In December 2022, the Supreme Court added some clarity in the discussion about the “destruction” of the lease agreement due to the governmental measures taken in the context of the COVID-19 pandemic. Moreover, the Court of Cassation stated that the reasoning applied by the Court of Appeal, i.e. “the landlord did not infringe on its obligation to grant a quiet enjoyment”, constitutes a violation of Article 1722 of the (old) Civil Code.
2.2 Judgment of 26 May 2023
With its judgment of 26 May 2023, the Supreme Court removed any doubt on the impact of the aforementioned governmental measures under Article 1722 (old) Civil Code.
According to the Supreme Court, Article 1722 (old) Civil Code assumes that the impairment of enjoyment of the leased property results from a permanent or temporary inability of the landlord to provide the tenant with the enjoyment promised under the lease agreement due to an accidental event or force majeure. This is the case when the accessibility to the general public of the leased premises is no longer possible in whole or in part as a result of governmental measures to combat the COVID-19 pandemic.
In its judgment of 23 May 2023, the Supreme Court states that force majeure, which prevents a party from fulfilling its obligations, suspends the performance of the obligations arising from a reciprocal contract if this prevention is only temporary and the contract can still be usefully performed after the agreed period. It follows that, when the impossibility, due to force majeure, for the landlord to provide the tenant with the “enjoyment” promised in the lease agreement is only temporary and the contract can still be usefully performed after the agreed period, the obligations arising from the lease are suspended and must be performed again when this impossibility ends.
Considering the above, the inability to continue operating the commercial business in the leased premises due to governmental measures taken to stop the spread of the COVID-19 pandemic, can no longer be qualified as “temporary loss of enjoyment” but should be qualified as “a temporary impossibility” as stated in Article 1722 (old) Civil Code.
3. Conclusion
The Supreme Court has brought further clarity in the analysis of Article 1722 (old) Civil Code regarding the qualification of the governmental measures taken in the context of COVID-19 as a “temporary destruction” of the lease agreement under this Article 1722 (old) Civil Code. Subsequently the suspension of obligations can be applied as it is a case of temporary force majeure.
A tenant can now use this judgement in relation to its claim for dismissal of the rent for the period of time that the commercial business was not publicly accessible due to the governmental measures taken in the context of the COVID-19 pandemic.
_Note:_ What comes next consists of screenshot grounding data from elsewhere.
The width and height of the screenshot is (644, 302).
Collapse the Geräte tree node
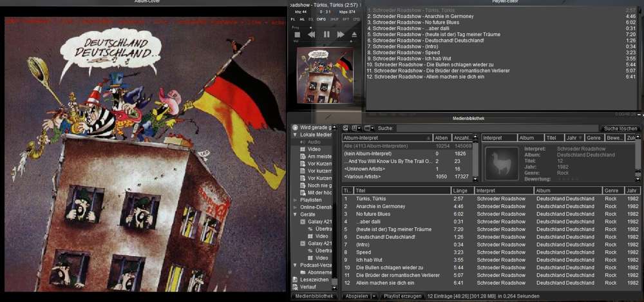(295, 214)
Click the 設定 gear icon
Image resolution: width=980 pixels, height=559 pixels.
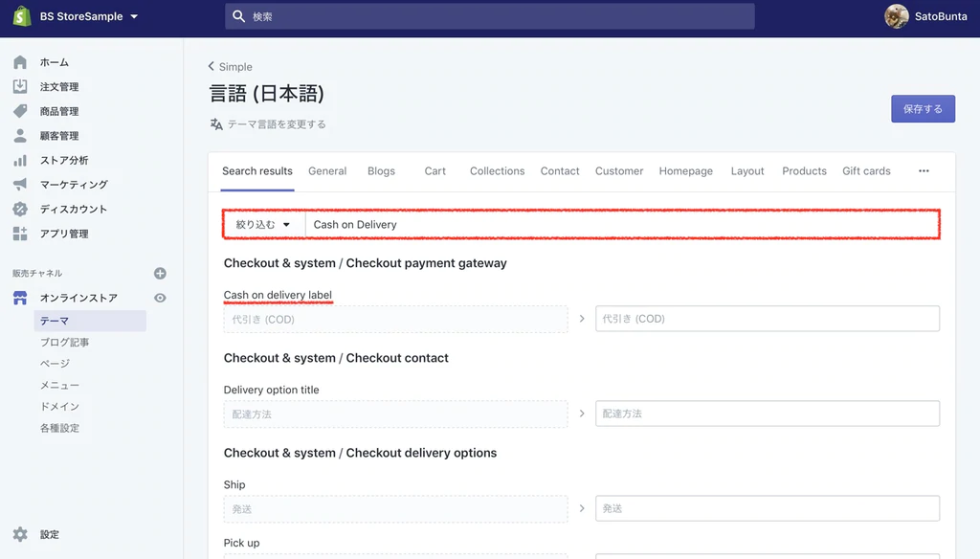(x=20, y=534)
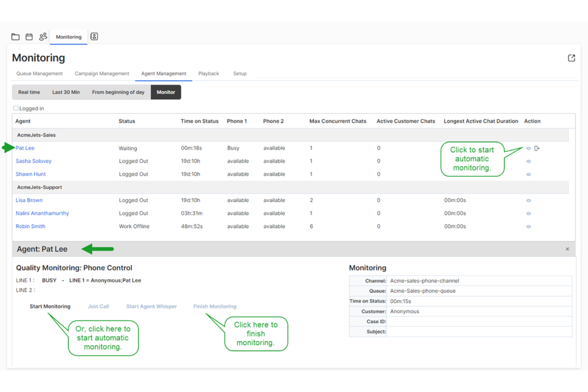588x392 pixels.
Task: Open the folder navigation icon
Action: (x=15, y=37)
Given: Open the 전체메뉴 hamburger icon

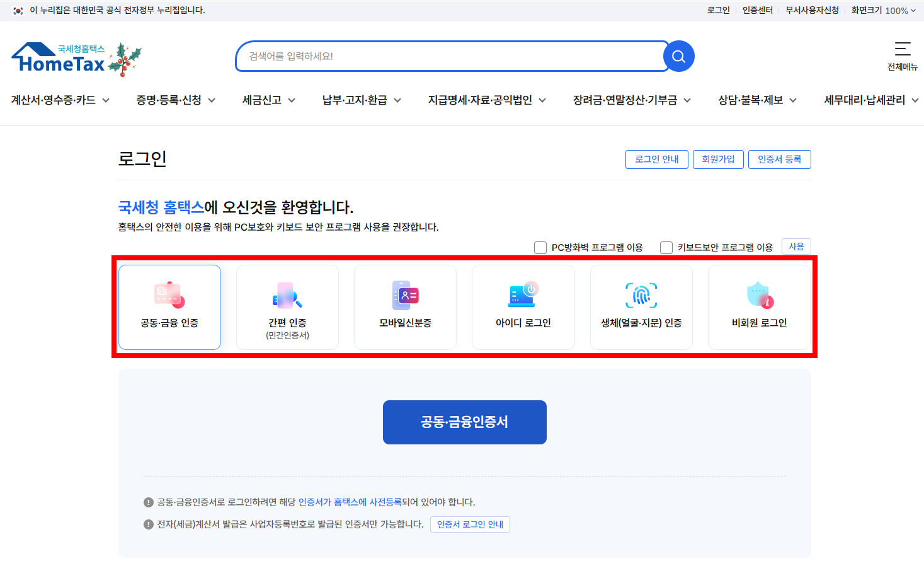Looking at the screenshot, I should 903,50.
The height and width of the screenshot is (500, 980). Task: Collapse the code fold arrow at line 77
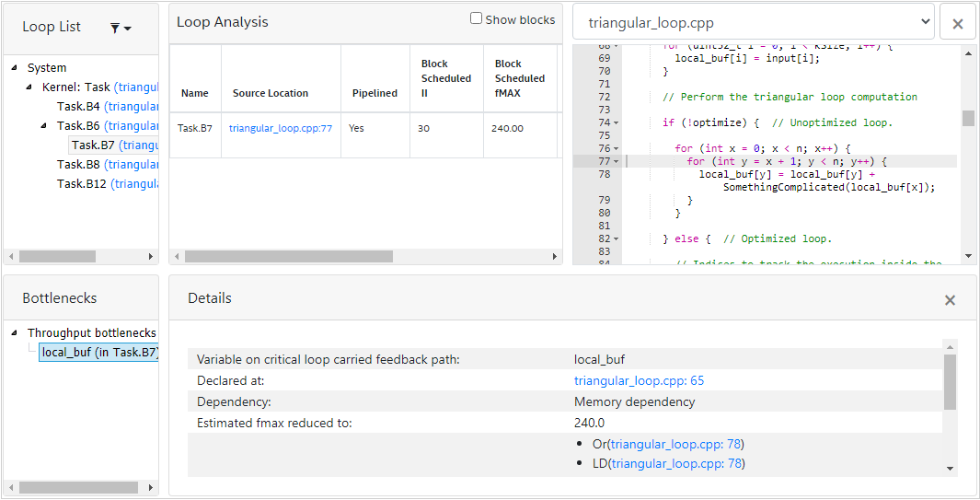[617, 161]
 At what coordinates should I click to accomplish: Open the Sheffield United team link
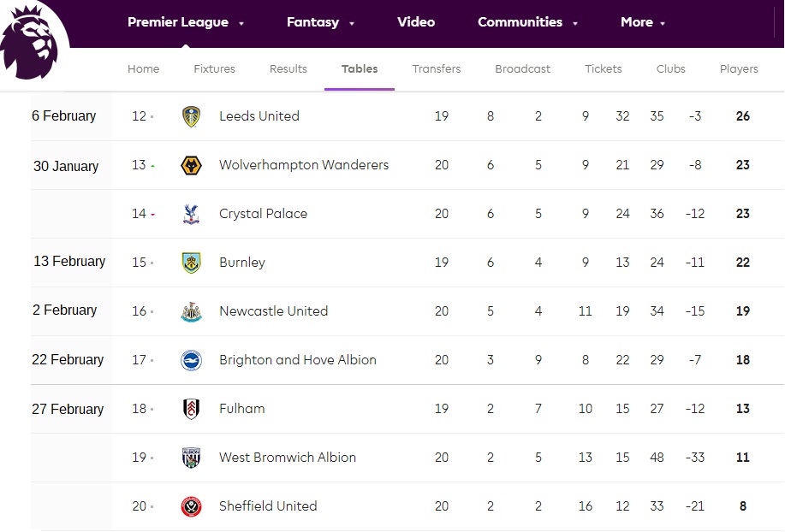tap(268, 506)
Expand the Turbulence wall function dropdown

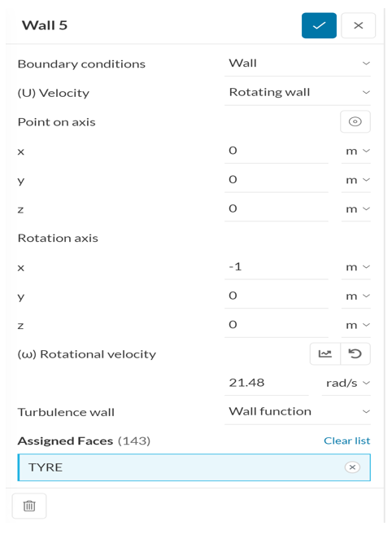297,412
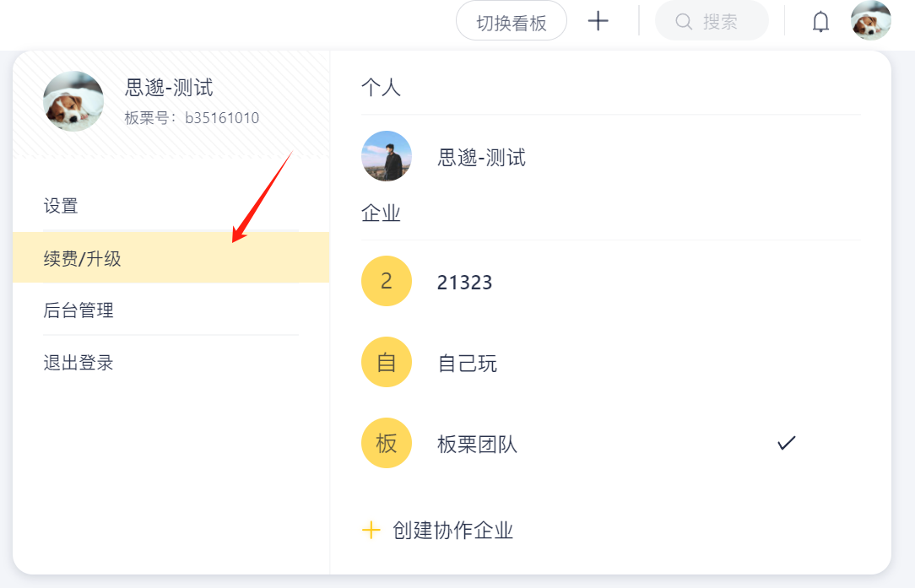The height and width of the screenshot is (588, 915).
Task: Click the personal account photo thumbnail
Action: (x=387, y=156)
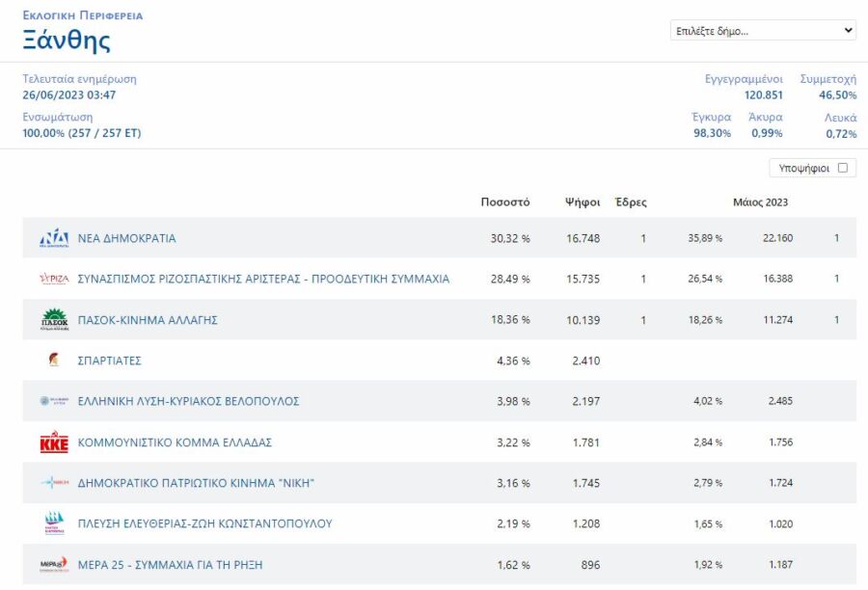Click the Ελληνική Λύση party logo
The width and height of the screenshot is (868, 590).
(54, 401)
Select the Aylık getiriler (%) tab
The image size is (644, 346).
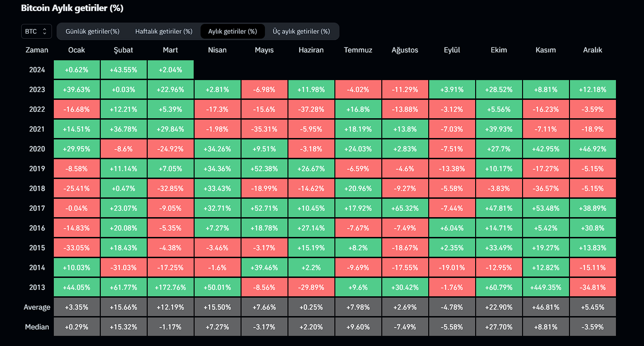[x=232, y=31]
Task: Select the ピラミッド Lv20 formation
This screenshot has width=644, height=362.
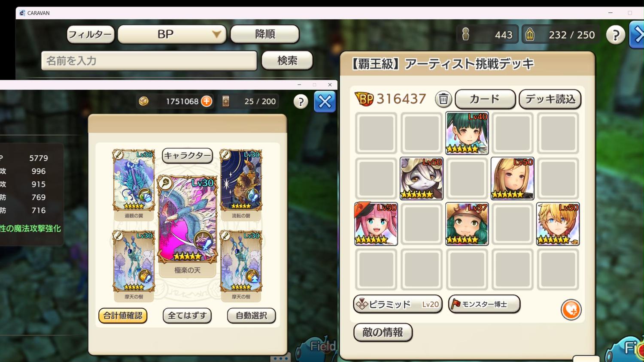Action: 398,304
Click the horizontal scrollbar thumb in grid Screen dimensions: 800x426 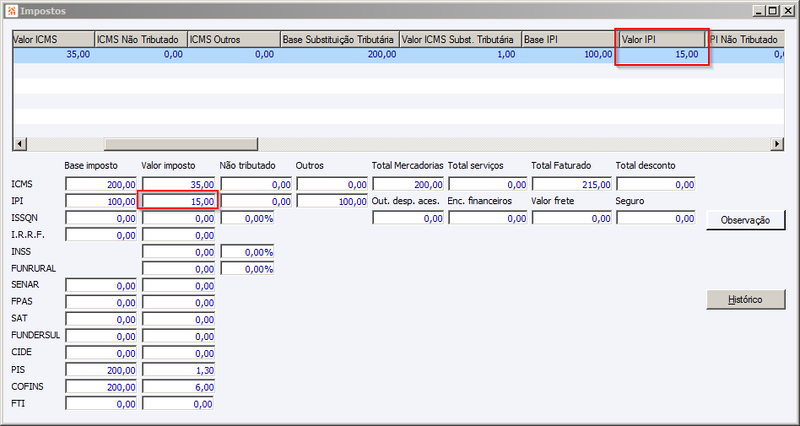pyautogui.click(x=181, y=144)
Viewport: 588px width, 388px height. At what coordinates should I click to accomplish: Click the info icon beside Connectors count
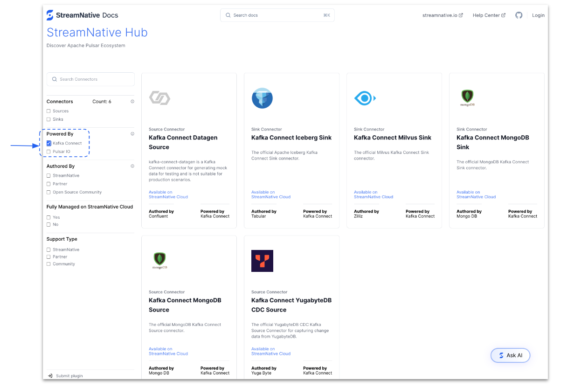click(x=132, y=102)
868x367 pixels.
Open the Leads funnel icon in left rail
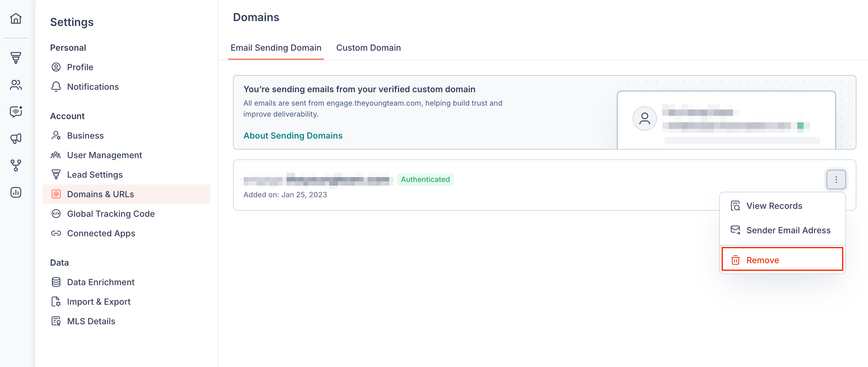click(x=16, y=58)
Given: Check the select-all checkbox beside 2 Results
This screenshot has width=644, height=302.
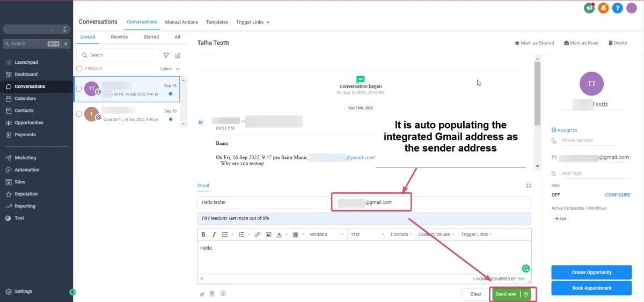Looking at the screenshot, I should (x=79, y=69).
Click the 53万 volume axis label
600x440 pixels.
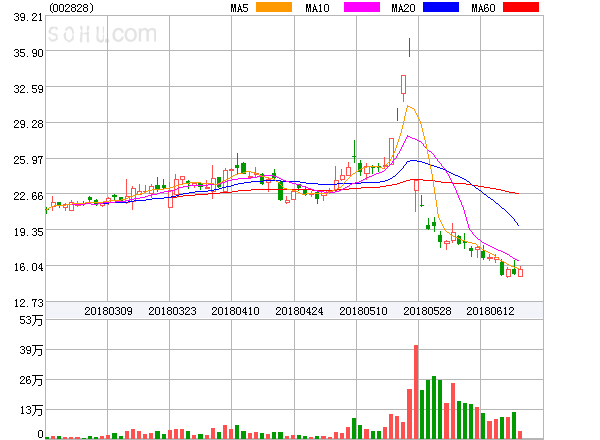22,320
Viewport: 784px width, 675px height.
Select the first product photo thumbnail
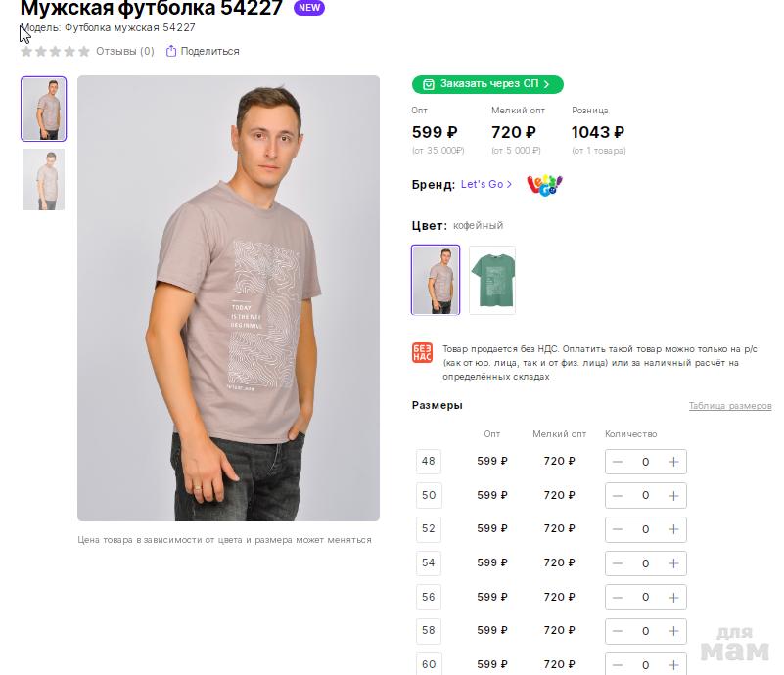[x=43, y=109]
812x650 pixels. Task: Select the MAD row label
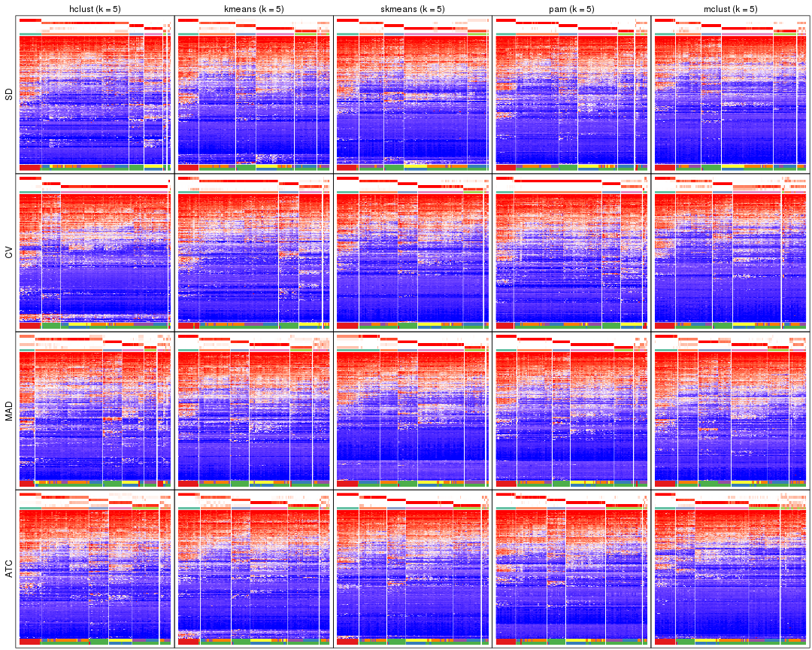coord(7,410)

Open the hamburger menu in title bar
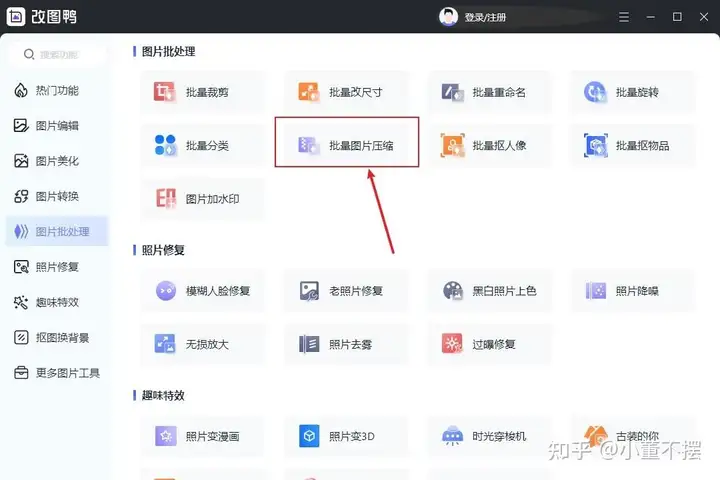point(623,17)
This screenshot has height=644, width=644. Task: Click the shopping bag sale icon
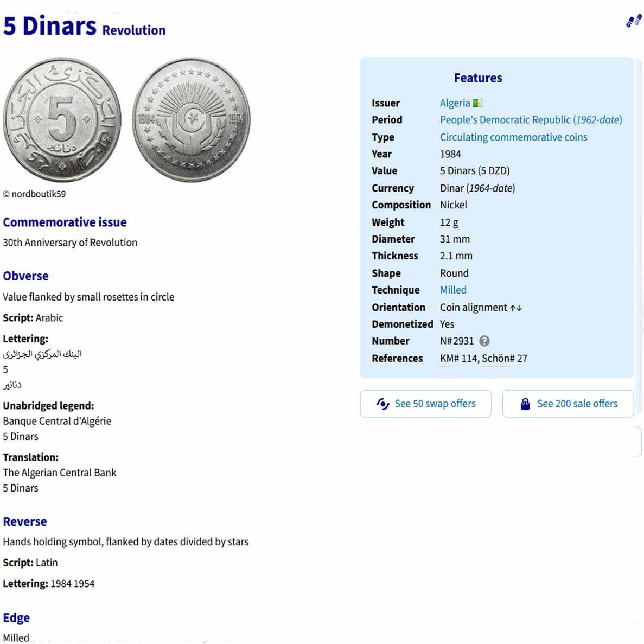(x=525, y=404)
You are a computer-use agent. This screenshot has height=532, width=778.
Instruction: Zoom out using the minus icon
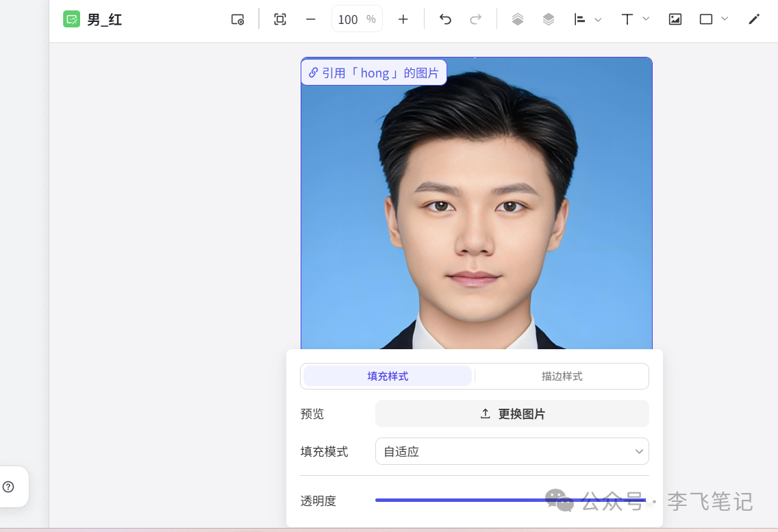[x=310, y=19]
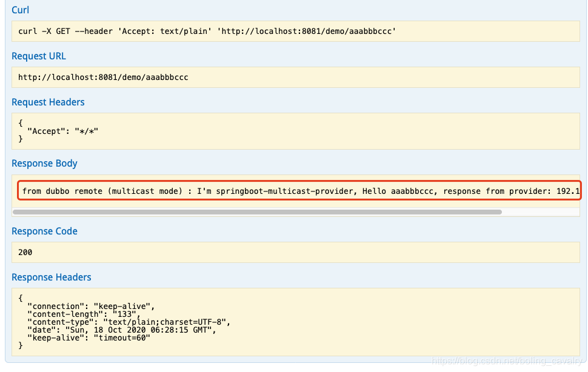Click the dubbo remote response body text

[x=299, y=191]
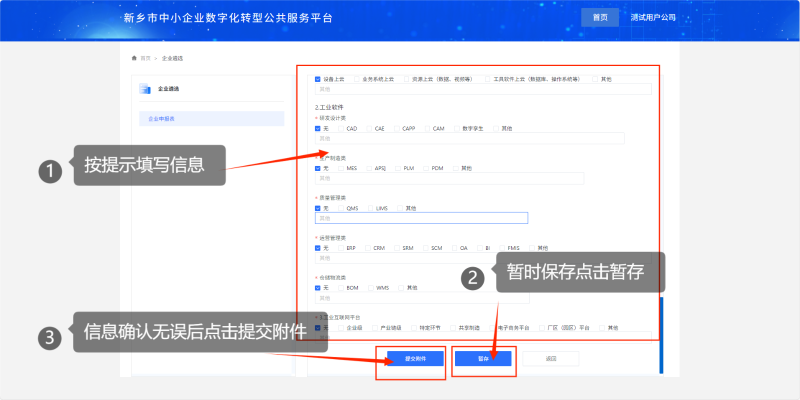Viewport: 800px width, 400px height.
Task: Open the 测试用户公司 user menu
Action: pyautogui.click(x=653, y=18)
However the importance of this judgement is “relative”. First of all, it is to be noted that in more than 95% parties reached an amicable agreement with respect to the impact of the COVID-closures. Secondly, the question will be whether the tenant – after this cooling-off period – will reopen the discussion with its landlord to claim the rent paid for the lock-down period in 2020 or choose a peaceful continuation of its business and tackling the issue of a considerable indexation due to high inflation as of mid 2022. Lastly, also for the future, it is to be noted that Book 5 of the Civil Code entered into force on 1 January 2023 introducing the legal concept of hardship for new agreements (be it that parties are free to exclude application thereof).